Very much so. The department is now very big - we have 400 students from 40 countries or so, and we do a wide range of work. One of our more recently established centres is the International Centre For Participation Studies, and that's very much about communities working together, and the staff are closely connected with developments in Bradford. It's part of a community and university-wide initiative called A Programme For A Peaceful City led by one of my colleagues, Jenny Pearce, so the department goes from the community to the international level and different people work in the different areas.

Vietnam War Memorial
A memorial to North Vietnamese soldiers - "Even if the Cold War never went hot there were numerous proxy wars."

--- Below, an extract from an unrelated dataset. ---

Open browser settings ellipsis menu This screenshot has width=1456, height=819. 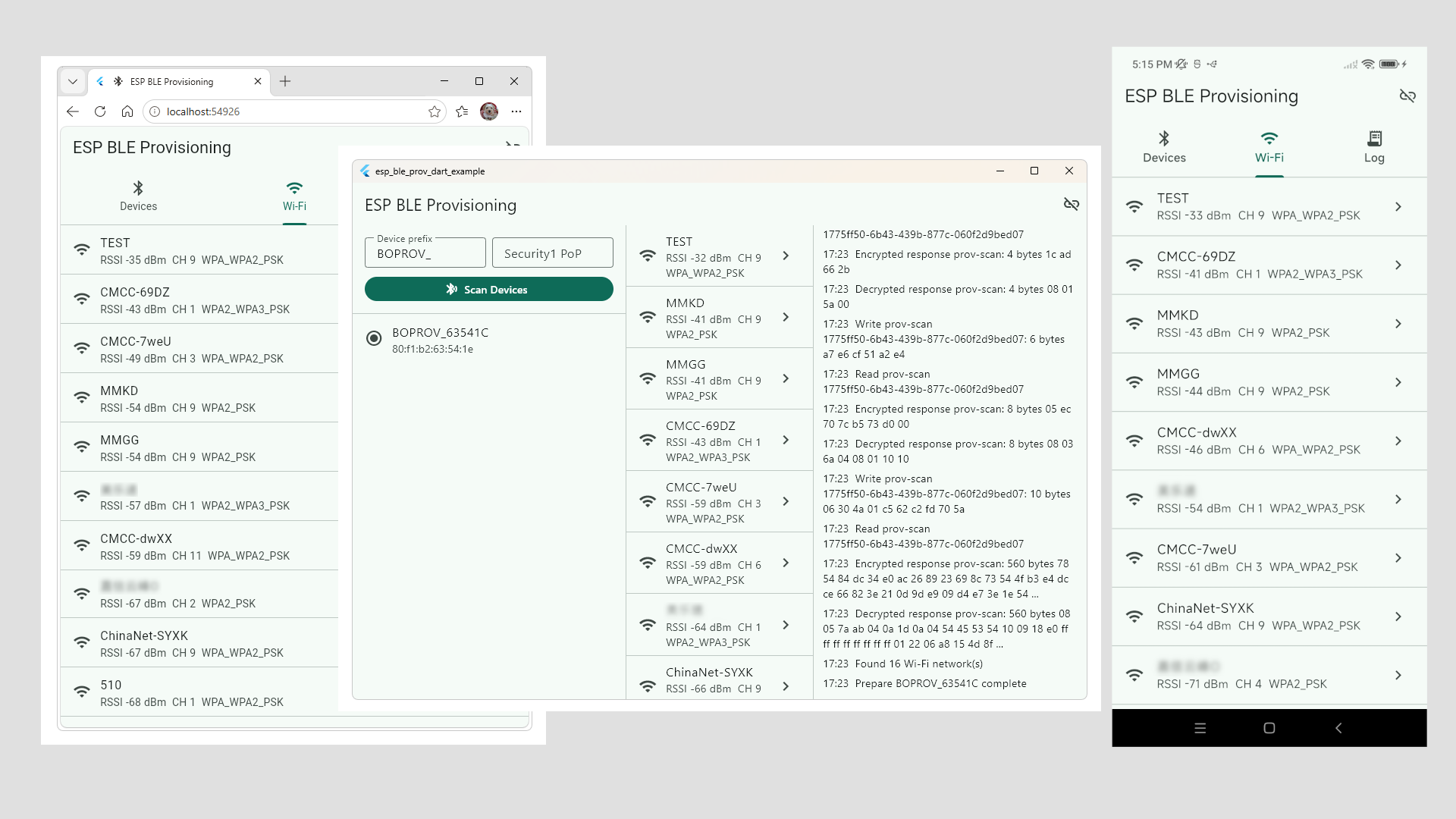[x=516, y=111]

At the end of World War Two I assume the United Nations was seen as a way to make sure a war on this scale would not happen again but the League of Nations after the First World War was a failure. What sort of job do you think the United Nations has done?
If you look at it overall some of the specialist agencies of the United Nations have been very good. The World Health Organisation, the International Labour Office and, indeed, the UN Conference on Trade and Development have been trying for 30 years to get everything from trade reform to aid development so in all those areas I think you can see a lot that is positive.

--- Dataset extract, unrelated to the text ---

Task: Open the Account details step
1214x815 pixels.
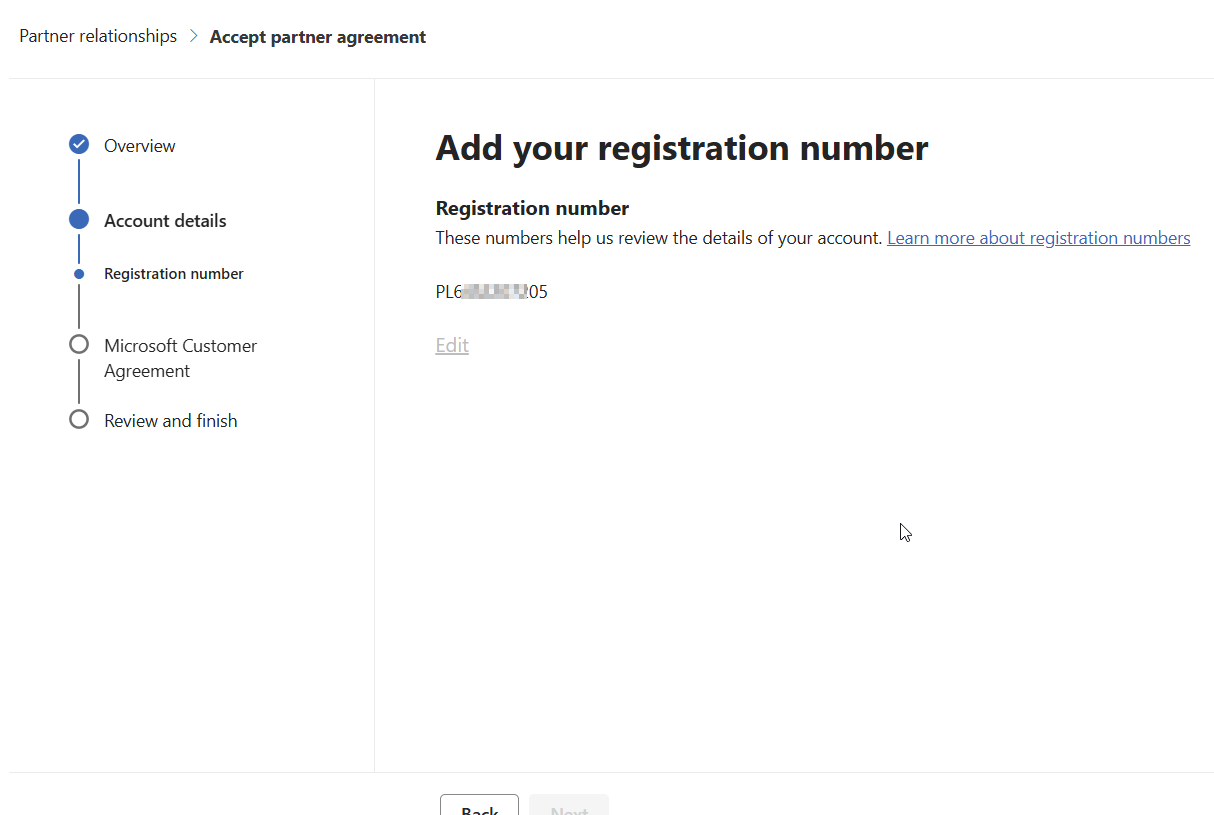Action: [x=165, y=221]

The UN was weakened in a sense by the attitude of its member states but in many ways a lot of what it says or does is imaginative and far-sighted but implementation is another matter. Throughout the last 60 years the UN has tried on numerous occasions to bring wars to an end, to put observer missions in...I wouldn't pretend the record is as good as it should be but I do feel that's partly the fault of the leading member states that tend to use it for their own devices.

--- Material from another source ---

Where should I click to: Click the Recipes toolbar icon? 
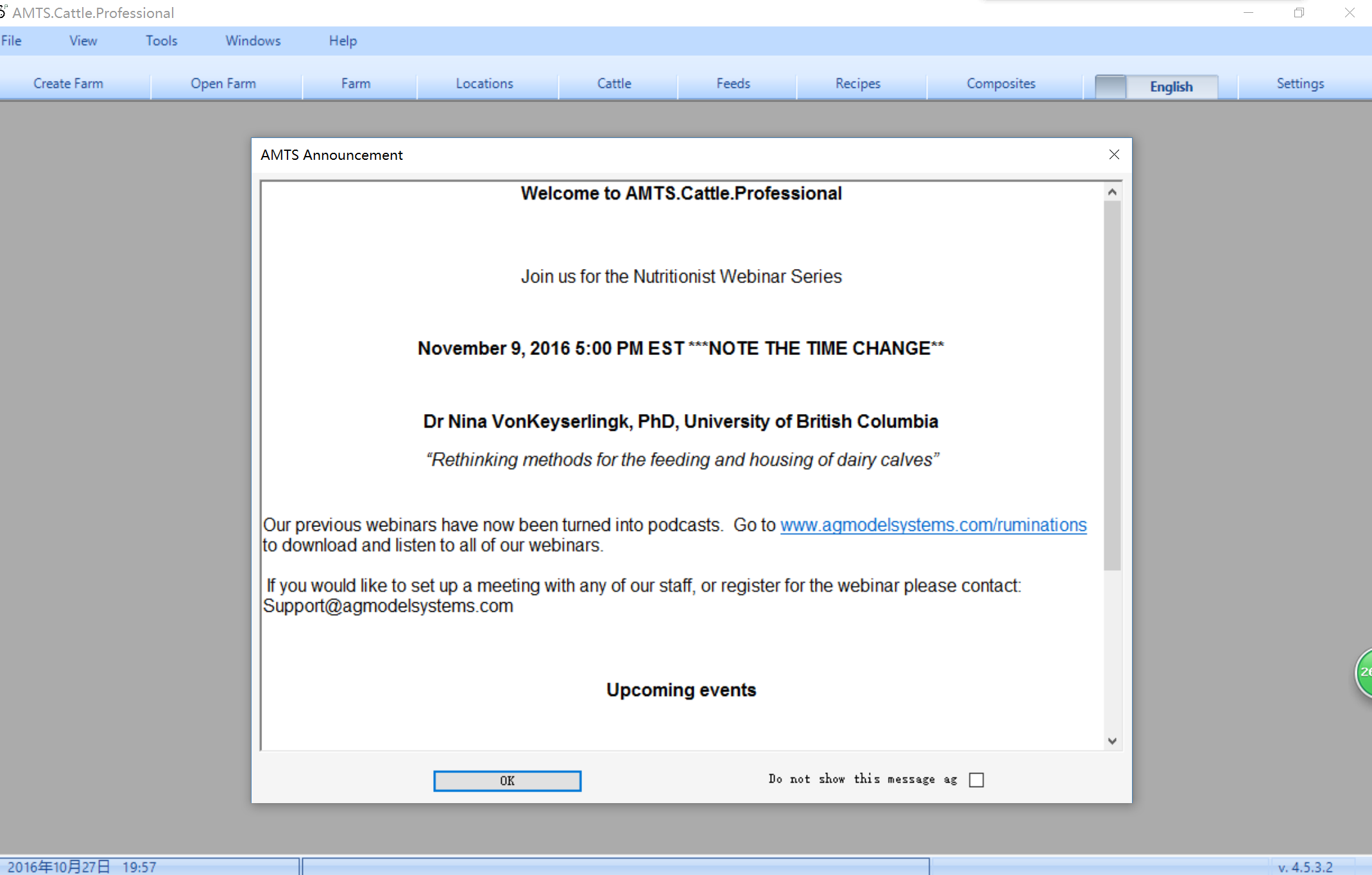[857, 83]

You talk about the leading member states. I suppose what we've had is a few dominant powers. Does that make war inevitable?
It doesn't make war inevitable but when you get major powers that are clearly vying for position then it can very easily lead to conflicts, particularly when they believe they can almost bypass international law. We've been in a period over the last 50 years or so, trying to get more and more international agreements, really to counter the tendency of states to act purely in their own interests. We're in a difficult position at present because, if anything, things are going a little bit backwards but in many other areas there are international agreements that do actually work - aspects of the international law of the sea, many of the agreements on health issues and communications. In all those sorts of areas the UN does oversee inter-govenmental relations and that is all very positive but I'm not pretending we haven't got a huge way to go, even so.

rwandan child refugees
Rwandan refugees - millions of people have been displaced by war since 1945

You mentioned going backwards. What do you think is the most serious challenge facing the world today?
I think one of the problems is you do have an extremely powerful state, the United States, which was almost dealt a body blow by the 9/11 attacks and has acted very vigorously and in some ways very antagonistically to traditional principles of international law. At the moment it's going through a phase of going its own way much more, to the real worry of many people in other parts of the world, not least in European capitals. There are a number of treaties that have been abrogated or ignored by the US so I think that's one problem, but one also has to say that some other states hide behind that US attitude so it's not just the Americans who are causing problems at present.